All Our Names: A NovelBy Dinaw Mengestu
Towards the beginning of All Our Names, by MacArthur fellow and New Yorker 20 Under 40 Award winner Dinaw Mengestu, one character, a student in an unnamed African university, asks a fellow student named Isaac what he is studying. “This is Africa. There’s only one thing to study,” he replies. “Politics. That’s all we have here.” In his third novel, Mengestu displays his talent for the distinctly political fiction of post-colonialism, but also the deftly tragic touch of a dramatist. In alternating chapters, the two narrators of the novel describe their lives with Isaac, from two different periods in time. In the sections that take place in Africa, his classmate watches as Isaac becomes increasingly radicalized and pushes for revolution on campus, as a microcosm for greater African upheaval. In America some time later, a young caseworker named Helen slowly falls in love with the African refugee with the mysterious past. Mengestu has the good sense to avoid ideology himself; at the university, idealism slowly gives way to violent strife with an implacably mad logic reminiscent of the communist infighting depicted in George Orwell’s Homage to Catalonia. And the well-earned twist that underpins the sections that take place in America will have readers rethinking the entire book after closing the back cover. With understated and finely-hewn style, Mengestu asks us to consider the slim border between victim and victimizer, and the power of the names we give ourselves.
Cured: How the Berlin Patients Defeated HIV and Forever Changed Medical Science By Nathalia Holt
Last night at the Oscars, both Matthew McConaughey and Jared Leto received trophies for their roles in Dallas Buyers Club, a film that was rightly praised for its visceral portrayal of the AIDS crisis at its height, when a diagnosis was comparable to a death sentence. The film is an important one not only because the victims of the disease deserve to have their stories told, but also because younger audiences are often simply unaware of how hard the crisis hit the country, the gay community especially. In Cured, Nathalia Holt presents a thorough account of the research that provides scientists with hope that a cure will one day be achievable. Much of the book follows the so-called Berlin patients; two subjects essentially cured of the disease using two different revolutionary methods, one in 1996 and one in 2008. The book is much more than a fascinating case study, though; Holt possesses none of the cold detachment frequently leveled as a criticism at those in the medical or scientific fields, and her empathy shines through in her prose. As she writes of a young man painfully coming to grips with his identity as an HIV patient: “He sat in the dark bar, talking to a man he didn’t know. His feelings seemed to pour out of him…The comfort of being invisible was a powerful drug, making him talk about things he rarely admitted to himself. He left that night with a man who would not be simply a one-night stand but instead his closest friend, his soul mate, the love of his life.” This is as important a social history as it is a medical document.

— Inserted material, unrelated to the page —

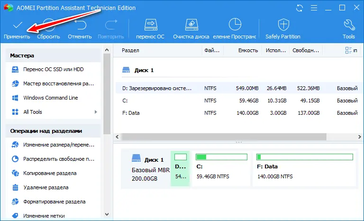Expand the All Tools submenu arrow
This screenshot has height=221, width=364.
[96, 112]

Little Demon in the City of Light: A True Story of Murder and Mesmerism in Belle Epoque ParisBy Steven Levingston
If the title Little Demon in the City of Light sounds vaguely familiar, perhaps you will recall Erik Larson’s 2003 massive-seller The Devil in the White City, which wove the murderous exploits of “America’s first serial killer” H.H. Holmes with goings-on at the 1893 World’s Fair in Chicago. The newer book, by veteran journalist Steven Levingston, tells an equally creepy story in an equally creepy setting (what is it about fin de siècle urbanity, lit by gaslight and scored with carnival organ music, that so intrigues and discomfits us?) The “little demon” in question is one Gabrielle Bompard, who, in the summer of 1889, conspired with her con-man lover Michel Eyraud to lure a wealthy mark into a murderous trap. Soon the body is in the river and the duo is on the run. The cutting-edge forensic work that it took to bring them into custody from abroad is retold with great aplomb by Levington. Here he is describing the state of the body when it is hauled ashore: “Its humanity had been lost to the ravages of nature.” As if the events of the case weren’t yet sordid enough to send the newspapers into a frenzy of sensationalism, the Little Demon’s legal defense was arranged around a new phenomenon that had captured the attention of the masses: she would claim that she had been compelled to commit murder through hypnosis. Equal parts period piece, forensic manual, and legal thriller, the book is a strong entry in the “fascinating case in a fascinating time” genre.